Eczema doesn’t pertain to a specific disease but rather it is a term for a group of medical conditions characterized by skin inflammation or irritation. Eczema can affect anyone from babies to children and adults but most common in infants and young children. Even though it is partially inherited, it is not contagious. Although it is almost never an emergency, it usually causes an itching discomfort to the person. With proper treatment, the disease can be controlled. Eczema can be used interchangeably with dermatitis.

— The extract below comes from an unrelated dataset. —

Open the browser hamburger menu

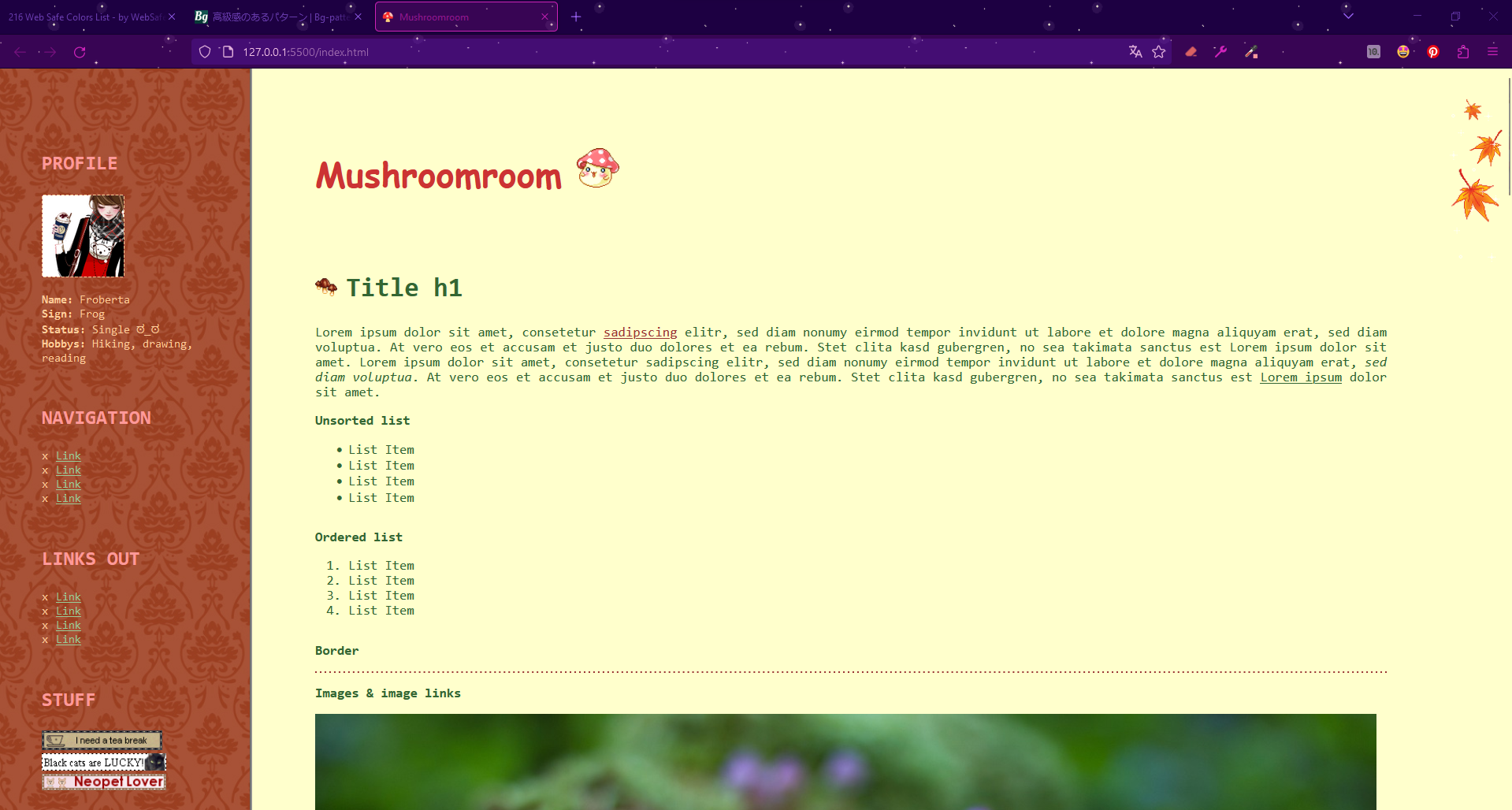tap(1493, 51)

There are different types of eczema, with the most common type called atopic dermatitis. Atopic dermatitis manifests upon exposure to triggers or allergens that include molds, pollens, soaps, perfumes and other allergies. Atopic dermatitis is said to be hereditary, with symptoms showing before the child turns one. The other types of eczema include:
- Contact eczema
- Localized reaction that affects only the skin area that has come into direct contact with an allergen
- Seborrheic eczema
- Of unknown cause
- Characterized by yellowish, oily scaly patches of skin
- Nummular eczema
- Coin-shaped patches of inflamed skin commonly located on the arms, back, buttocks, and lower legs
- Chronic skin inflammation that initiates upon insect bites and develops severe irritation
- Statis dermatitis
- Skin inflammation on the lower legs generally caused by compromised valve functions of the veins in the legs
- Dyshidrotic eczema
- Skin irritation characterized by burning clear, deep blisters in the palms of hands and soles of the feet
The exact cause for eczema is unknown. However, it is known that certain triggers can lead to eczema. These triggers include:
- Direct contact with the skin
- Jewelry (nickel)
- Soaps and detergents
- Environmental irritants
- Changes in temperature or humidity
- Psychological stress
Eczema Signs and Symptoms
Eczema can manifest anywhere in the body. Signs and symptoms of eczema include:
- Red rash on the skin
- In infants, usually found on the forehead, cheeks, scalp, neck, forearms and legs
- In children and adults, usually found on the face, neck, insides of the elbows, knees and ankles
- Very dry, thickened or scaly skin
- In fair skinned people, skin may appear reddish then turn brownish
- In darker skinned people, may appear as pigmentation
Eczema First Aid Treatment
Before performing first aid on any type of eczema, first ensure that the
following steps are approved by a doctor. Eczema can be treated at home with appropriate treatment. For mild cases of eczema:
- Wash hands with soap and water. If gloves are available, make use of these.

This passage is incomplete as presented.